Also, forgot to mention I sometimes have all COVID patients which adds to my anxiety and makes the shift worse, but I can't do anything about that obviously LOL

sorry for the long post...I just really need some words of wisdom. *sigh* thanks, in advance.

Specializes in Nursing Professional Development.

Everything you are describing is pretty common.  I hate to use the word "normal" for stuff like this.  So I'll just say "common."  Many, many new grads feel this way.   When faced with the realities of being responsible for the nursing care of multiple patients, they realize how much they still have to learn -- and they feel overwhelmed.   Those feelings do not mean that you are not cut out for nursing.   They just mean you are normal.  The fact that you are getting positive feedback from your preceptor is a very positive sign.  You are not messing up and appear to be making appropriate progress.  So many new grads cannot say that.   Compared to those who are floundering, you're doing great!

It is part of a much-researched phenomenon known as "reality shock."  Usually, the worst of those feelings start to improve around the 6-month mark and continue to gradually improve over a period of several months.   By the end of year 1, most new grads are feeling as if they can handle the job.

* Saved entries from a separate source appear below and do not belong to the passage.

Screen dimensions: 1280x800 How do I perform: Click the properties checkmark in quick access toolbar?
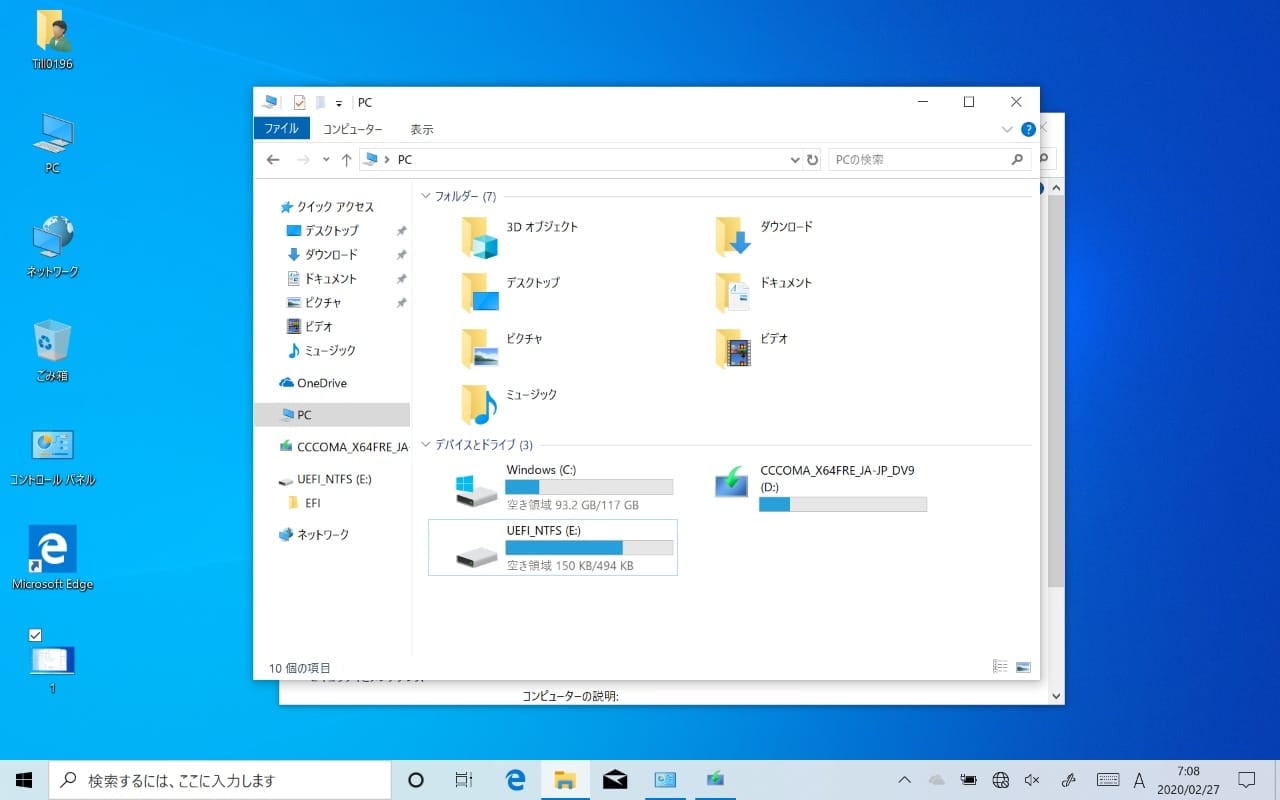click(299, 102)
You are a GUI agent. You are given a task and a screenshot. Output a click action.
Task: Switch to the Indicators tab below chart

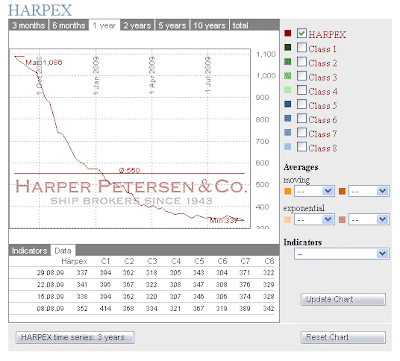tap(29, 251)
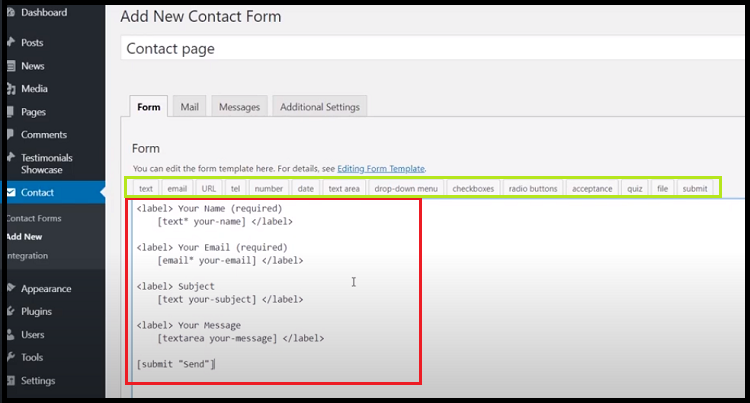
Task: Add an acceptance tag to form
Action: (592, 188)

My recommendation is to learn how to take care of yourself.   Do you need to use more of your vacation time?  Or learn to use your time off more wisely -- so that you can come back to work feeling refreshed and ready to go?   Do you need to eat better?  Get a little more exercise and fresh air?   etc.   See friends?   The covid situation makes taking care of these personal needs harder than usual.   What can you do to take better care of yourself?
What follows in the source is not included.